Bringing it back to the equality case, let’s say we have a constraint \(g(x) = c\). How do we reduce this to the previous cases? This equality is the same as the pair of constraints \(g(x) \ge c, g(x) \le c\), which are only both satisfied at \(g(x) = c\). This time, I’ll write the Lagrange multipliers as \(\lambda_+\) and \(\lambda_-\)
\[\begin{aligned} \min &\,\, f(x) \\ \text{subject to} &\,\, g(x) \ge c \\ \text{subject to} &\,\, g(x) \le c \end{aligned}\] \[\min_x \max_{\lambda_+, \lambda_- \ge 0} f(x) - \lambda_+ (g(x) - c) - \lambda_- (c - g(x))\]Like before, if we ever have \(g(x) \neq c\), then we can choose \(\lambda_+, \lambda_-\) such that the objective value shoots up to \(\infty\). But, since \(g(x) - c\) and \(c - g(x)\) are just negations of each other, we can simplify this further.
\[\min_x \max_{\lambda_+, \lambda_- \ge 0} f(x) - (\lambda_+ - \lambda_-) (g(x) - c)\]It’s possible to make \(\lambda_+ - \lambda_-\) equal any real number while still satisfying \(\lambda_+ \ge 0, \lambda_- \ge 0\), so let’s just replace \(\lambda_+ - \lambda_-\) with \(\lambda\), and say \(\lambda\) can be any real number instead of only nonnegative ones.
\[\min_x \max_{\lambda} f(x) - \lambda (g(x) - c)\]Now, we’re back to the equality case we started at.

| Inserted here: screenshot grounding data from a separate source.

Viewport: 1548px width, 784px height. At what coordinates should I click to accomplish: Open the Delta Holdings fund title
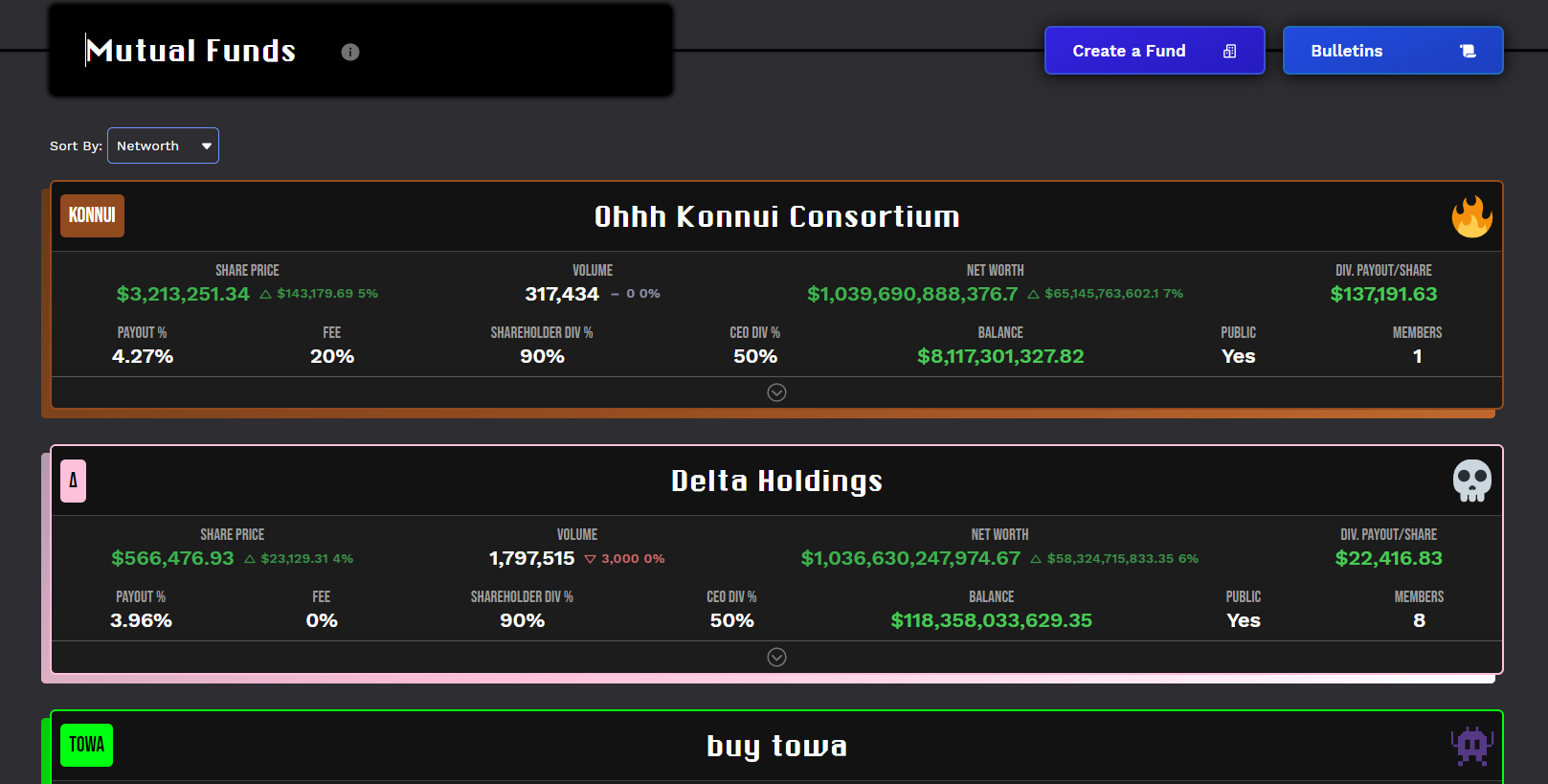click(x=776, y=481)
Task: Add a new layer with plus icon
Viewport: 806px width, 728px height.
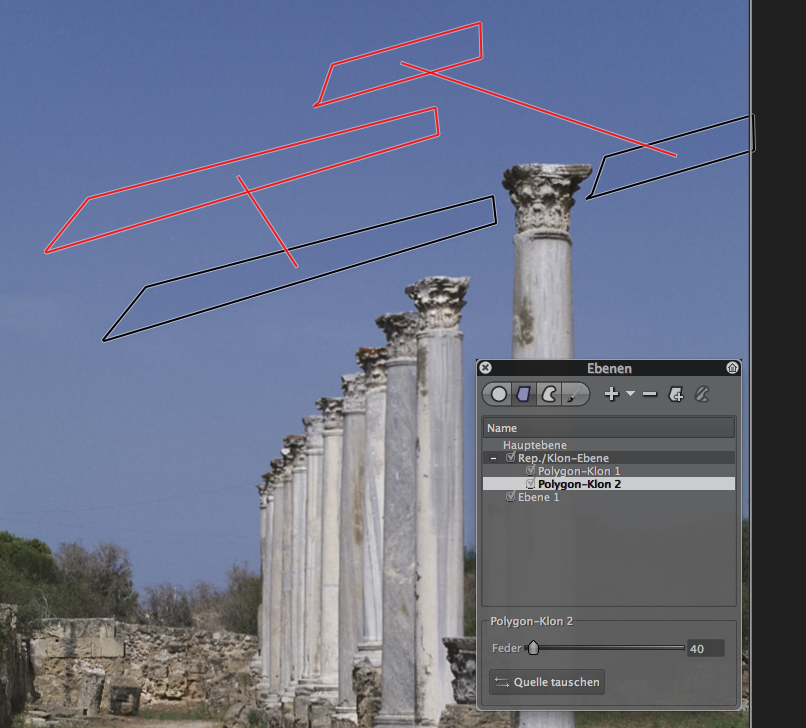Action: pyautogui.click(x=612, y=395)
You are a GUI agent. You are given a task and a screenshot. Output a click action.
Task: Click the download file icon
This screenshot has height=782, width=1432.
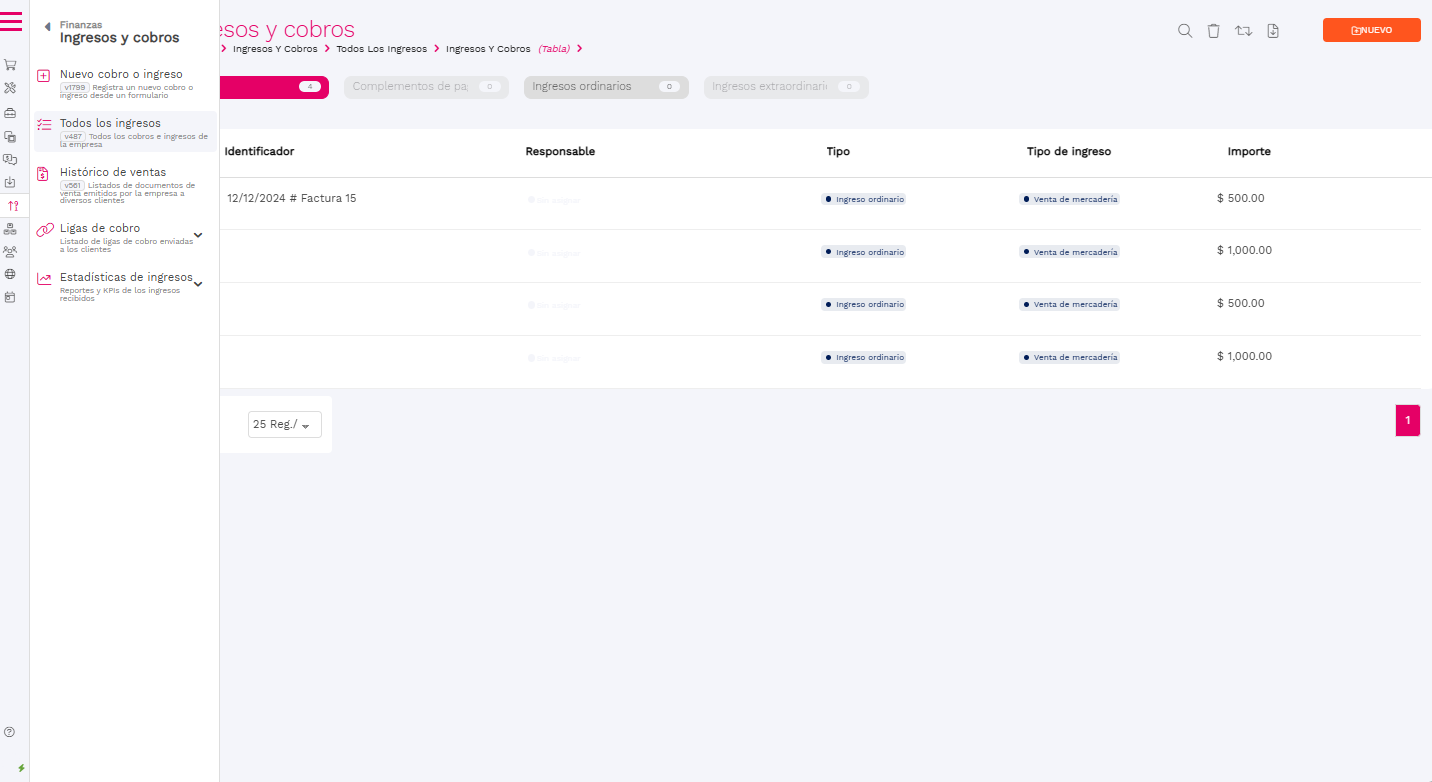pyautogui.click(x=1273, y=31)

The solution to this must lie at a saddle point where the gradient with respect to \(x\) and \(\lambda\) is both zero.
Why Do I Like This Explanation?
When I was re-learning Lagrange multipliers a while back, I was upset that all the most popular results were targeted towards people taking their first multivariate calculus course. These explanations exclusively covered the \(g(x) = c\) case, and the constraints I wanted to add were more like \(a \le g(x) \le b\).
It’s a shame that most people’s first introduction to Lagrange multipliers only covers the equality case, because inequality constraints are more general, the concepts needed to understand that case aren’t much harder, and it’s clearer how you’d apply an optimization algorithm to solve the resulting unconstrained problem. Like all other min-max optimization (GANs, actor-critic RL, etc.), doing alternating gradient descent updates on \(x\) then \(\lambda\) is both simple and works out fine.
This procedure doesn’t guarantee that your constraint \(g(x) \ge c\) is met over the entire optimization process, but it does quickly penalize the optimization for violating the constraint, since the \(\lambda\) for that constraint will quickly rise and keep rising until the constraint is satisfied again, at which point \(\lambda\) will quickly regress towards \(0\) until it is needed once more.
As one final detail, handling inequalities requires handling optimization over \(\lambda \ge 0\). The common trick is to rewrite \(\lambda\) as \(\lambda = \exp(w)\) or \(\lambda = \text{softplus}(w)\), then do gradient descent over variable \(w\) instead.